Consuming as env vars

Create a file called manifests/config-pod.yaml with the following contents:

apiVersion: v1
kind: Pod
metadata:
  name: config-test
spec:
  containers:
    - name: app
      image: busybox
      command: ["sh", "-c", "env | grep -E 'GREETING|APP_MODE|DB_PASSWORD'; sleep 3600"]
      env:
        - name: GREETING
          valueFrom:
            configMapKeyRef:
              name: app-config
              key: GREETING
        - name: APP_MODE
          valueFrom:
            configMapKeyRef:
              name: app-config
              key: APP_MODE
        - name: DB_PASSWORD
          valueFrom:
            secretKeyRef:
              name: app-secret
              key: DB_PASSWORD

Reading through that manifest, you can see that we’re injecting those three values into the Pod’s environment, and then the pod is configured to echo them back out. So, let’s apply it and check its logs to see the output:

kubectl apply -f manifests/config-pod.yaml
kubectl logs config-test

You should see the two configuration values and the secret printed.

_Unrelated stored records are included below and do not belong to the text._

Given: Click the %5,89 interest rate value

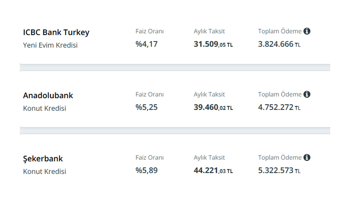Looking at the screenshot, I should (x=147, y=170).
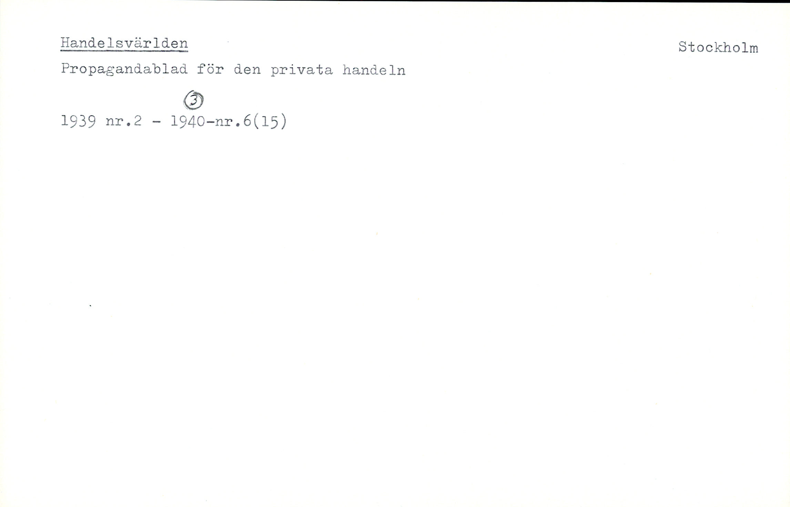Click the small black speck at lower left
790x507 pixels.
point(90,306)

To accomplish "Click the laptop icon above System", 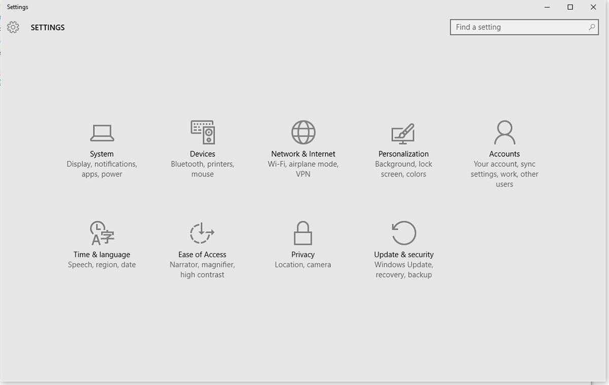I will tap(102, 132).
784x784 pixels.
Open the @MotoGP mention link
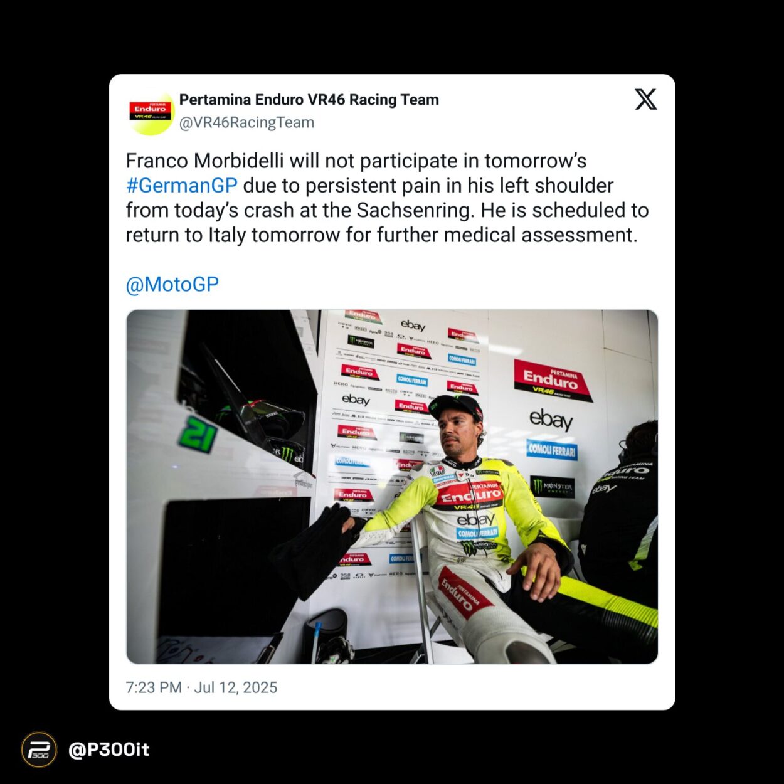coord(172,284)

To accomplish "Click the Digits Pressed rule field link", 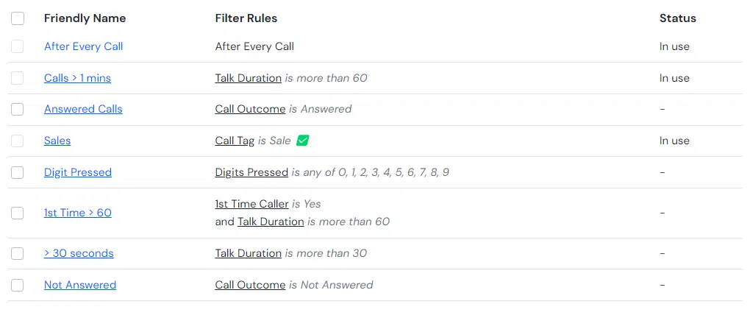I will click(x=251, y=172).
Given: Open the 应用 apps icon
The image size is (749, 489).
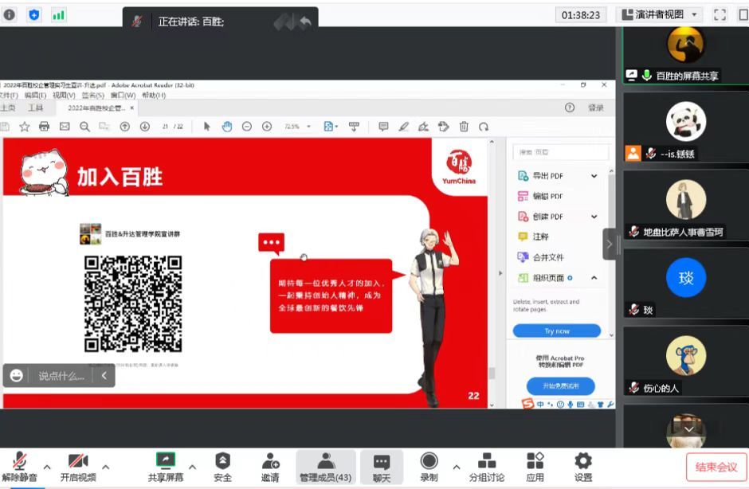Looking at the screenshot, I should (x=535, y=462).
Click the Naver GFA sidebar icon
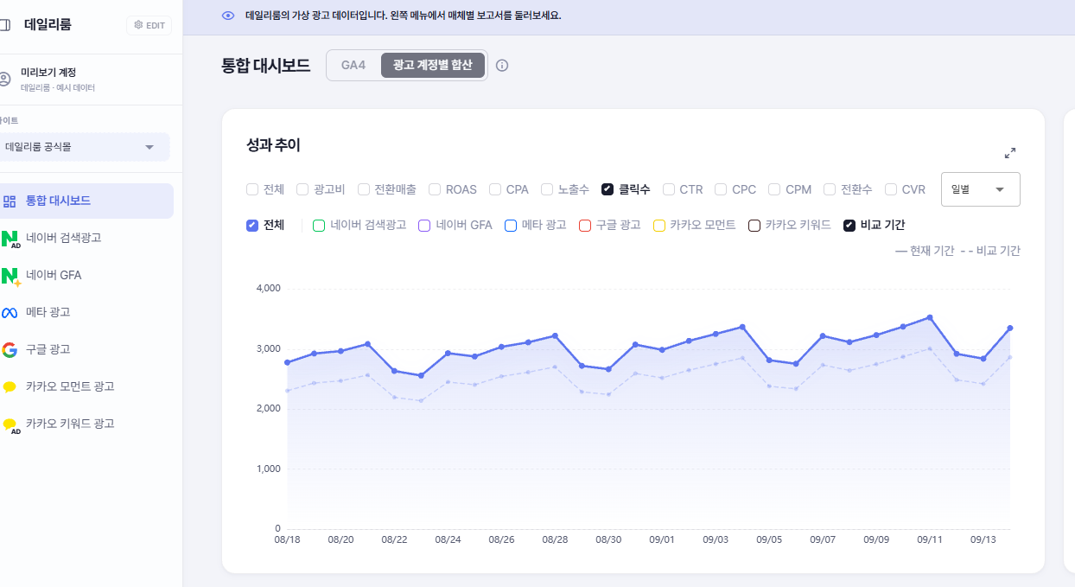Image resolution: width=1075 pixels, height=587 pixels. pos(10,276)
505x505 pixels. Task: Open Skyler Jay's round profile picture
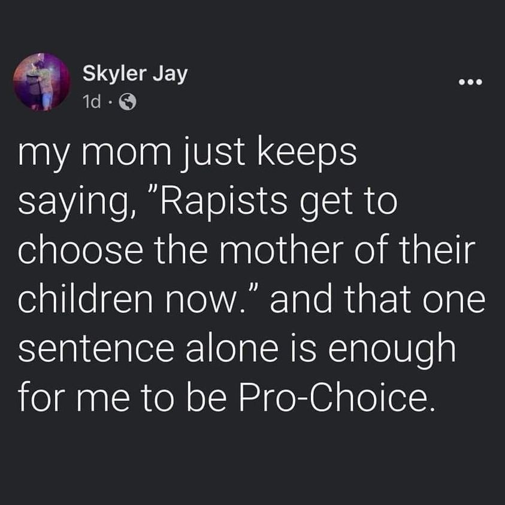point(42,82)
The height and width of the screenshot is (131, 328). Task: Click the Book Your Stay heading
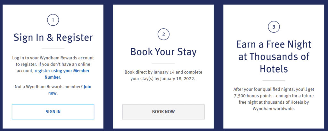click(163, 52)
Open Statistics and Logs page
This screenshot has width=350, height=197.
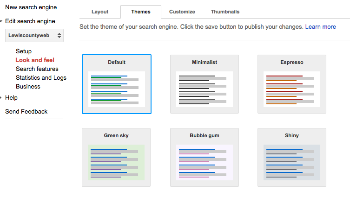pyautogui.click(x=41, y=78)
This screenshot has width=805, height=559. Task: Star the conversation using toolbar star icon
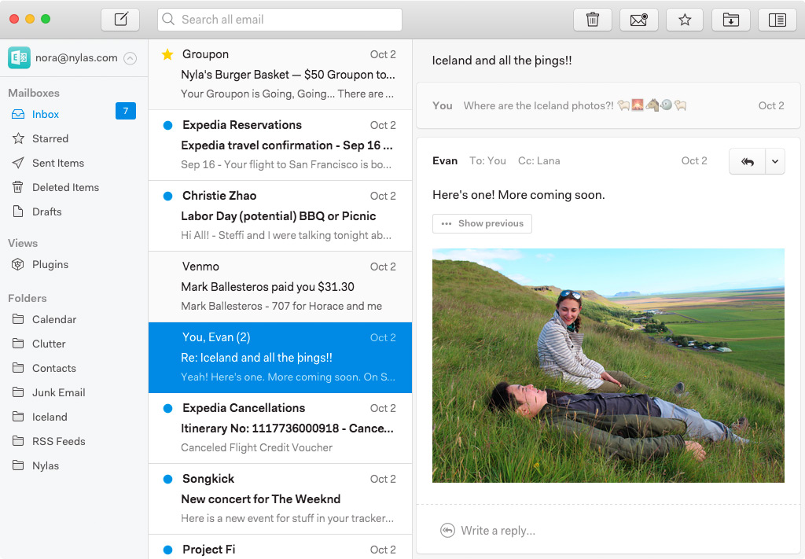click(684, 19)

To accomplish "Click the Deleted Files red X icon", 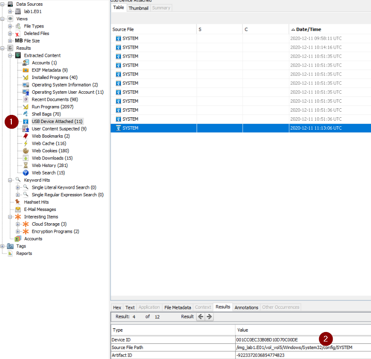I will pos(18,34).
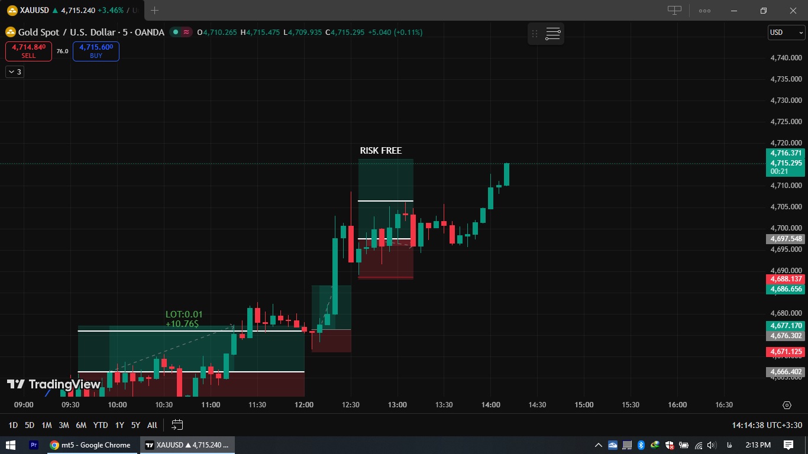
Task: Click the TradingView logo watermark
Action: pyautogui.click(x=54, y=384)
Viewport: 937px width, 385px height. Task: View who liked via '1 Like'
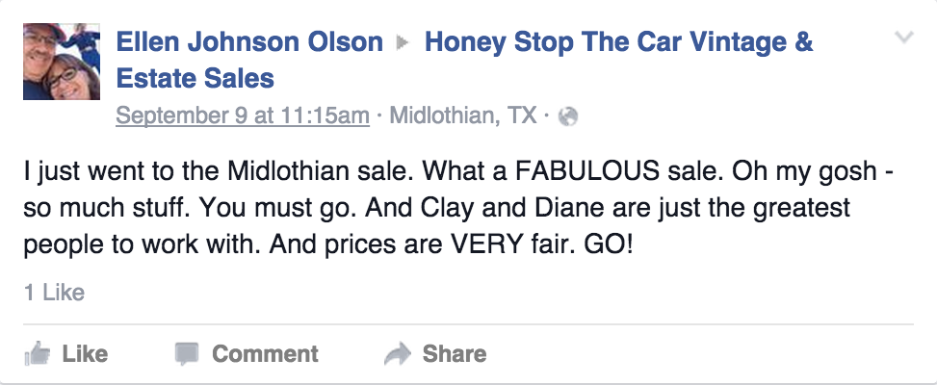click(55, 292)
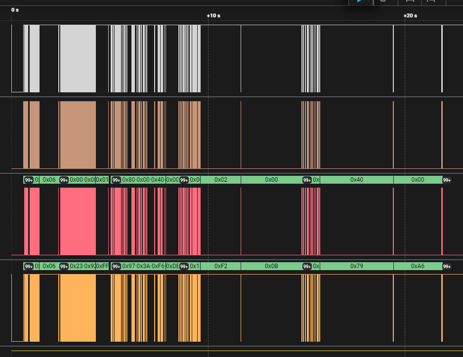The height and width of the screenshot is (357, 463).
Task: Select the 0x06 frame in the upper decoder row
Action: point(49,180)
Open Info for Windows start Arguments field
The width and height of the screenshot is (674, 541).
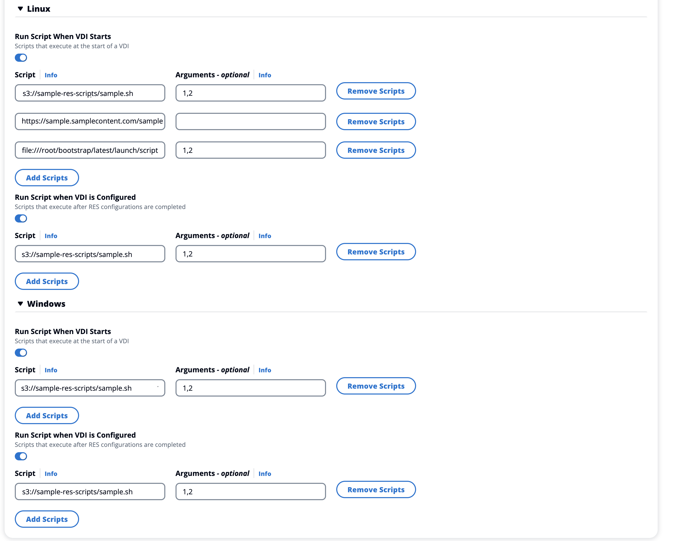click(264, 370)
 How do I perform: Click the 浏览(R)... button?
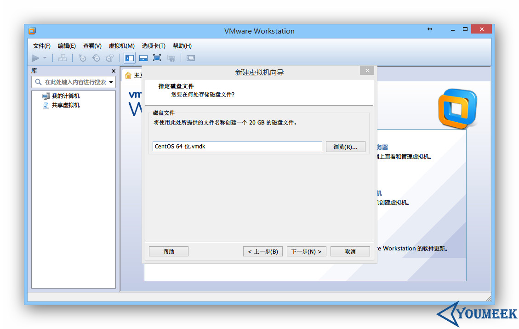click(x=345, y=146)
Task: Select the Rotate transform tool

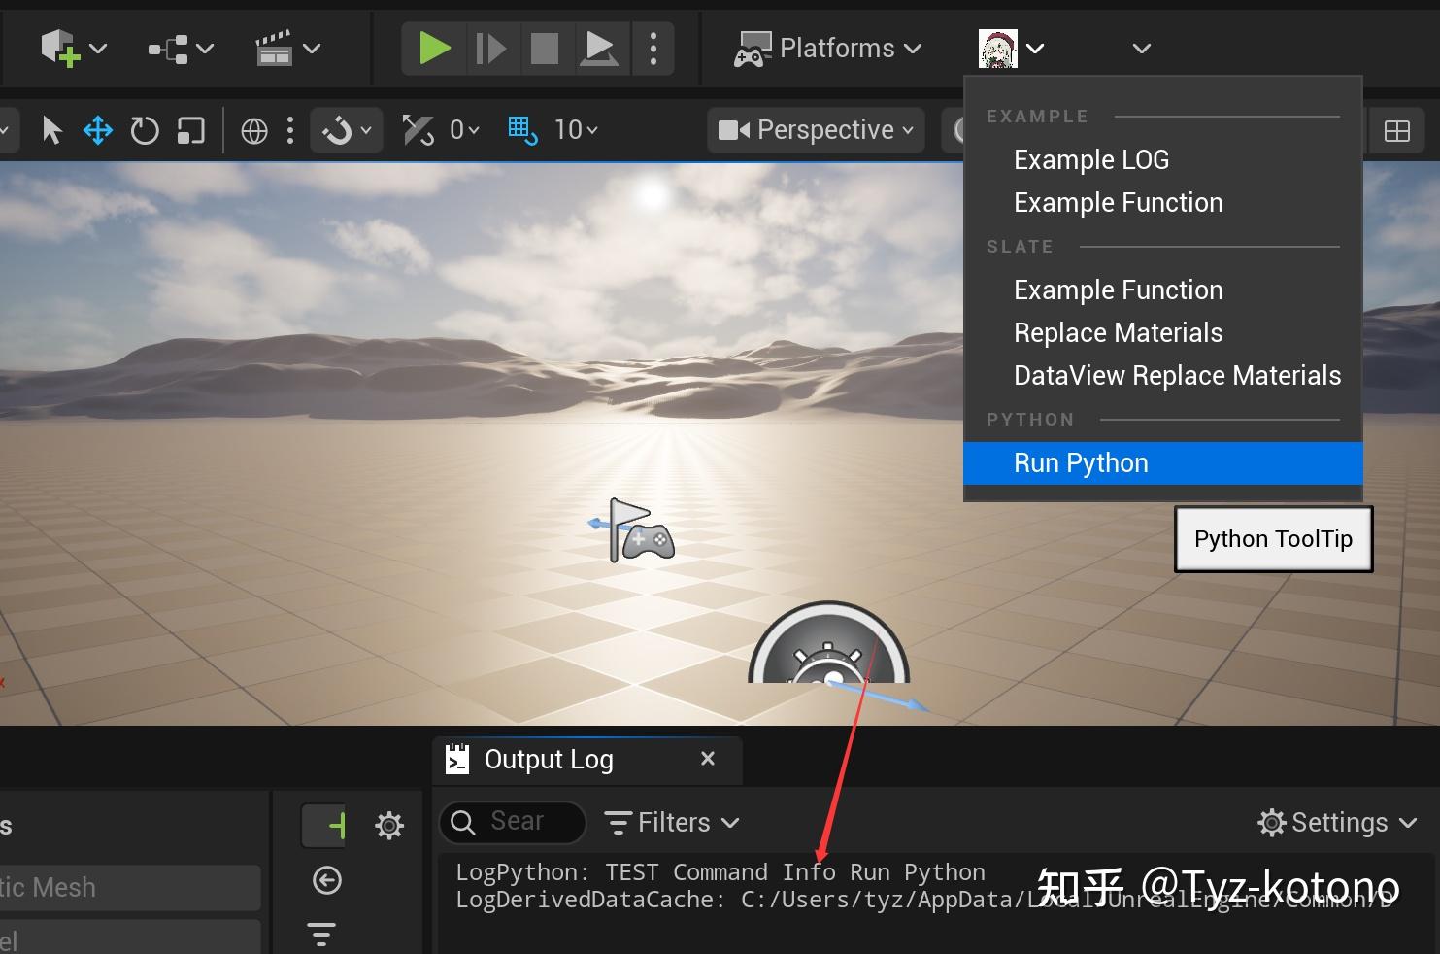Action: pos(144,129)
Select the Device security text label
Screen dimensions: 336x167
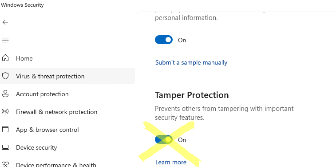pyautogui.click(x=36, y=148)
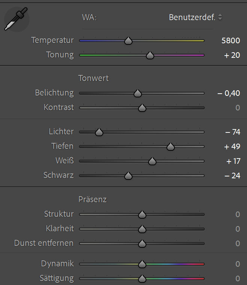
Task: Click the Klarheit slider handle
Action: [x=142, y=229]
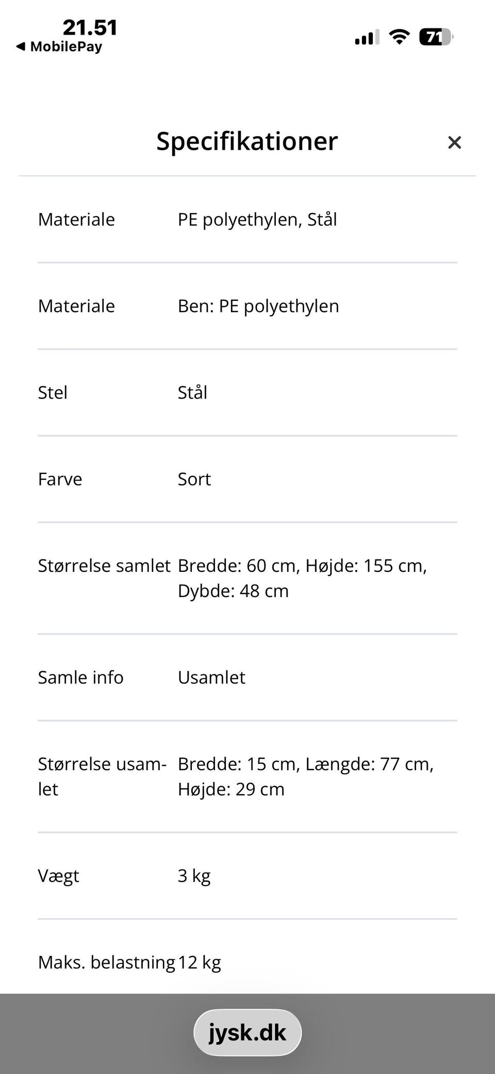
Task: Tap the Specifikationer title heading
Action: (247, 141)
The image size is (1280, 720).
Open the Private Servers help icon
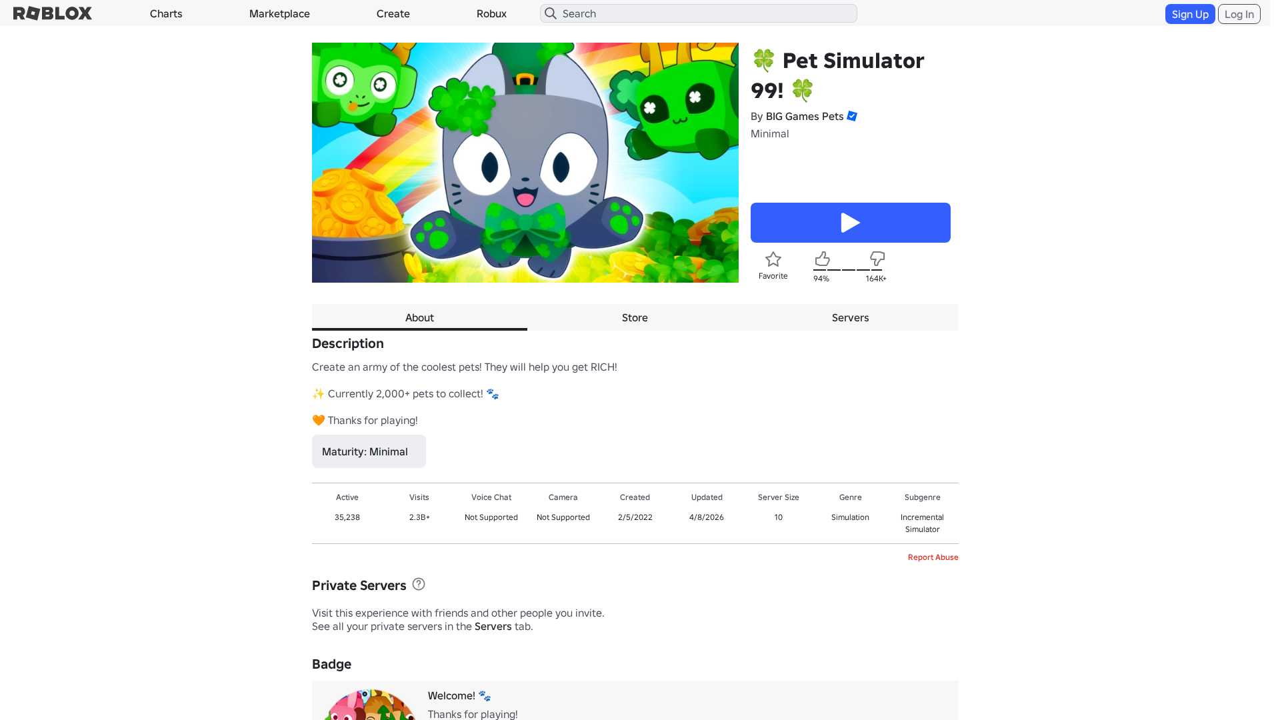pos(419,584)
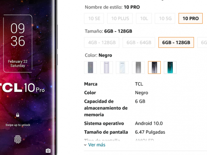Expand specifications with Ver más
Viewport: 207px width, 155px height.
pos(97,145)
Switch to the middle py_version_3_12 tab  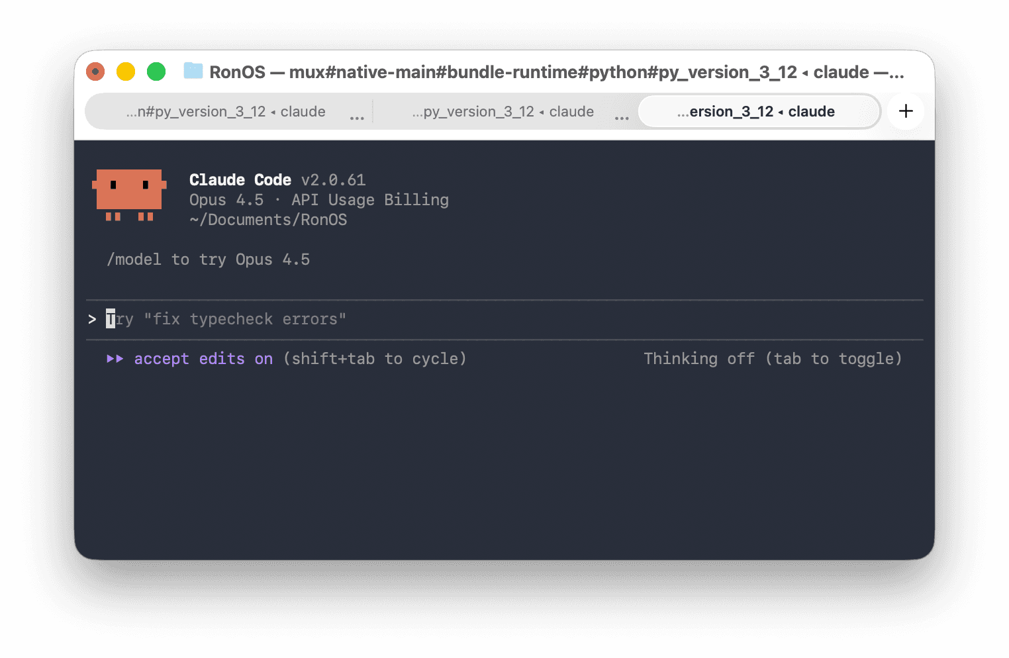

Also, while we are managing config values and the secret separately, to the Pod, values from a ConfigMap are indistinguishable from values from a Secret: after pod instantiation, they’re all just strings in environment variables.

Consuming as mounted files

Configurations and secrets can also be made available to the Pod by way of mounted files. This may be preferable if you’re in a situation where environment variables end up a little too visible for comfort (i.e. end up in logs when a crash happens, or similar).

Create a file called manifests/config-pod-volume.yaml with the following contents:

apiVersion: v1
kind: Pod
metadata:
  name: config-test-vol
spec:
  containers:
    - name: app
      image: busybox
      command: ["sh", "-c", "cat /etc/config/GREETING; echo; cat /etc/secret/DB_PASSWORD; echo; sleep 3600"]
      volumeMounts:
        - name: config-vol
          mountPath: /etc/config
        - name: secret-vol
          mountPath: /etc/secret
  volumes:
    - name: config-vol
      configMap:
        name: app-config
    - name: secret-vol
      secret:
        secretName: app-secret

In this manifest we mount our ConfigMap and our Secret as directories, and we’ve set up our Pod to just cat their contents to stdout. So once again, let’s apply it and check its logs to see the output:

kubectl apply -f manifests/config-pod-volume.yaml
kubectl logs config-test-vol

Each key becomes a separate file in the mount path (e.g. /etc/config/GREETING, /etc/config/APP_MODE) with the value as the file contents. In addition to keeping secrets out of environment variables, this is also particularly useful for full configuration files rather than individual values (e.g. mounting an entire nginx.conf as a single ConfigMap key).

Changes do not propagate

Change the GREETING value in the ConfigMap:

kubectl patch configmap app-config -p '{"data":{"GREETING":"UPDATED GREETING"}}'

Now check both pods:

kubectl exec config-test -- env | grep GREETING
kubectl exec config-test-vol -- cat /etc/config/GREETING

Notice that the environment variables do not auto-update – they were injected when the Container was started and are frozen for the lifetime of the Pod. If you want to update the value, you will need to delete and re-deploy the Pod.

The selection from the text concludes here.